So, The Princess of Mars you will be seeing from me will emphasize the romance, the exotic setting, the wonder, the mystery, some heart-warming humor, and most of all, Dejah Thoris, the way Burroughs really described her. Dejah Thoris, not John Carter, will be the main focus of this book, because that is the book's title, A Princess of Mars. And, Dejah Thoris is also the focus of John Carter! Would John Carter want to see page after page of himself in battle scenes? Not the humble gentleman from Virginia! He would want to see his princess, and so he shall, and so you shall!
I believe the sensual style of my work lends itself especially well to A Princess of Mars. And my dislike of gratuitous violence and gore (and Burroughs never distracts the reader with unnecessary descriptions of gore, which in truth, few people would even notice while fighting for their life), whether in literature, art or cinema, matches perfectly the aesthetic, and one could say even the mission of Dream Tower Media. For I believe there is too much that is grim and nihilistic, in our culture, and specifically in our literature. I long for a renaissance of storytelling, where wonder, adventure, mystery, and romance are the focus. I long for more stories that celebrate the mystery and wonder of existence, and the joy of life, stories that may present dangerous or even dire situations, but inspire in the end. For that is what the golden age of fantasy and science fiction created. Fritz Leiber's Fafhrd and the Gray Mouser saga, Jack Vance's Dying Earth series, Bester’s The Stars My Destination, Frank Herbert’s Dune, Cordwainer Smith’s tales of The Instrumentality, the work of C. L. Moore, even many of Robert E. Howard's Conan stories (which had a lust for life and a noble virtue, and which seem like PG-13 movies compared to some of what I read now) inspired with a sense of wonder and heroics that made one glad to be alive. A Princess of Mars is one of the early prototypes of that grand era.

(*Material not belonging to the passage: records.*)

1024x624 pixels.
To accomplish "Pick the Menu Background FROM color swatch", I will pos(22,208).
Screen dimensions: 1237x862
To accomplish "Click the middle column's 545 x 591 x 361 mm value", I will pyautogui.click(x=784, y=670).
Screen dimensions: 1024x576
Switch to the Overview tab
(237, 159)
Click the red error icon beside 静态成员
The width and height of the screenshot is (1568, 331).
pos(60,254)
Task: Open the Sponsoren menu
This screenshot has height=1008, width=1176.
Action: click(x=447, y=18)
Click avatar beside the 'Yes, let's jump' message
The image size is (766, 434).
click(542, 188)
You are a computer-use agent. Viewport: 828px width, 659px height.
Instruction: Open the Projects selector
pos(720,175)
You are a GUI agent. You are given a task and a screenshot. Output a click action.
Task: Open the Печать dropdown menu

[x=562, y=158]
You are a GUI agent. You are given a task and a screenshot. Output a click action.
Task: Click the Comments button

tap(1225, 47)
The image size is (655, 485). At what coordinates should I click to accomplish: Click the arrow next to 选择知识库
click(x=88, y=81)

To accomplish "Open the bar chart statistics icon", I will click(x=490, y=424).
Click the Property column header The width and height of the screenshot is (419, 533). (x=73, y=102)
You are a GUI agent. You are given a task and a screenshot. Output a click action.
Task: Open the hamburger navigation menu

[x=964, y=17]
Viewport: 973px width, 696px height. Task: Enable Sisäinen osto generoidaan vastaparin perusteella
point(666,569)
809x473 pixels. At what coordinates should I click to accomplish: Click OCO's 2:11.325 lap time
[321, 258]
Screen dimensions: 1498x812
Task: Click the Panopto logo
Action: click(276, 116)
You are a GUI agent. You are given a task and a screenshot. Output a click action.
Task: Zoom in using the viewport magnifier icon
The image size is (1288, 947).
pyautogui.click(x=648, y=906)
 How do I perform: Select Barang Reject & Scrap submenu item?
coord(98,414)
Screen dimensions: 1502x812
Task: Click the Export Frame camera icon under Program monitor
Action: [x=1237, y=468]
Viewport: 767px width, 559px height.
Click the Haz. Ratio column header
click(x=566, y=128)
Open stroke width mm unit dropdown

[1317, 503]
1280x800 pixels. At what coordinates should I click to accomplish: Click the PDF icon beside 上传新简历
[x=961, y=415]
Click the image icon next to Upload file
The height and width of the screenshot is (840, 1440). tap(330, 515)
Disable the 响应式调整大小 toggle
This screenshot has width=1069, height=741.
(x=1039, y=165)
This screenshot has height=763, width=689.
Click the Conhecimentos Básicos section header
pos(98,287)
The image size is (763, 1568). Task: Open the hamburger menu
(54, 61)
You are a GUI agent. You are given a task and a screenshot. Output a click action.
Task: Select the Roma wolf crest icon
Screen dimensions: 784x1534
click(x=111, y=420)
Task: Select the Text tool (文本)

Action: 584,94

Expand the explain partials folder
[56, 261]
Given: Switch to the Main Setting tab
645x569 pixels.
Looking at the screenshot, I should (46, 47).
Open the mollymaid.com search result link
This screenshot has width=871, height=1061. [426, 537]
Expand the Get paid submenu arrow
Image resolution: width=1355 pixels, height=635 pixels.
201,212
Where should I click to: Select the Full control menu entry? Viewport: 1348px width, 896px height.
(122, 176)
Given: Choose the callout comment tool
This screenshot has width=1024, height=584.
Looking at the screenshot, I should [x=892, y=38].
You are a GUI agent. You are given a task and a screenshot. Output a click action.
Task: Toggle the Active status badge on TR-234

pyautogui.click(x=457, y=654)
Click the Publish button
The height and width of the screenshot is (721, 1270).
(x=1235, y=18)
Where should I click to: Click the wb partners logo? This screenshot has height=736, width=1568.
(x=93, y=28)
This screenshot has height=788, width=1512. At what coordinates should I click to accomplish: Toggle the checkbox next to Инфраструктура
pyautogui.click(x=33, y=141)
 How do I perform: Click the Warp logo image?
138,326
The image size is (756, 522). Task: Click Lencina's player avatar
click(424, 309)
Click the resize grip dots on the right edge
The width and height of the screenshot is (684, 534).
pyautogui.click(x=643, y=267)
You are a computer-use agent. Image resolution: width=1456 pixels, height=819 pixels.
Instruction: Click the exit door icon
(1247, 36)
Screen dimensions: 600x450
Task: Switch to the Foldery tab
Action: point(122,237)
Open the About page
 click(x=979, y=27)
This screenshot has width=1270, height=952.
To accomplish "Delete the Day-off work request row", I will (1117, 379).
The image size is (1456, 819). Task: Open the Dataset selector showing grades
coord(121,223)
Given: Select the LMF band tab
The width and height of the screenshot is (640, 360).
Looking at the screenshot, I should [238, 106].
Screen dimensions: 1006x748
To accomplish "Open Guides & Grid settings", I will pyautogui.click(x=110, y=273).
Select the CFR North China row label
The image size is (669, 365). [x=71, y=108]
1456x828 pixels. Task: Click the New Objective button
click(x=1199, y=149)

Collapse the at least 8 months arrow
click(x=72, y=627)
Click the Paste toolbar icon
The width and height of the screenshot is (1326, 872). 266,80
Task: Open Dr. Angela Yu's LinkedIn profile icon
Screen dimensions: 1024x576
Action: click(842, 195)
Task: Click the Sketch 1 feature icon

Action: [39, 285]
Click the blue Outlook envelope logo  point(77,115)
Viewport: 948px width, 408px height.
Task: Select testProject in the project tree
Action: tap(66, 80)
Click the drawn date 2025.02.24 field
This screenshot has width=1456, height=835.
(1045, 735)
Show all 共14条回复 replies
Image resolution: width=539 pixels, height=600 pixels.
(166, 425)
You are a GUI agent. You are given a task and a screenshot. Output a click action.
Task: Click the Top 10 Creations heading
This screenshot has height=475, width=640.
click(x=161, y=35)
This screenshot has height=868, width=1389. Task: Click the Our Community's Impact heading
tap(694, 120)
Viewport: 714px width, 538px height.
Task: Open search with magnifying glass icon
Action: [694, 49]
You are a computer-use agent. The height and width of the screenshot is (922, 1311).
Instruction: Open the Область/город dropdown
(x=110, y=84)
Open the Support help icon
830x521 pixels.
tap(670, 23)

And so, I hope when you eventually read this new edition, and enjoy the seamless blending of wonderful story, elegant design, and beautiful illustrations, you will escape to a place that is real in the heart of every human being who has the commitment and courage to make that journey. In this case, it is Burroughs' Mars. And whether you are visiting Barsoom (the Martian word for Mars) for the first time, or going back to a favorite place that will appear new and fresh to you, I hope this new edition will open for you a literary pathway to bliss. For beyond fear and despair, the ineffable mystery and joy of life is waiting for each of us. Come this December, may you find it amplified by your visit to Barsoom through Dream Tower Media and Zoltan's special edition of Edgar Rice Burroughs' A Princess of Mars.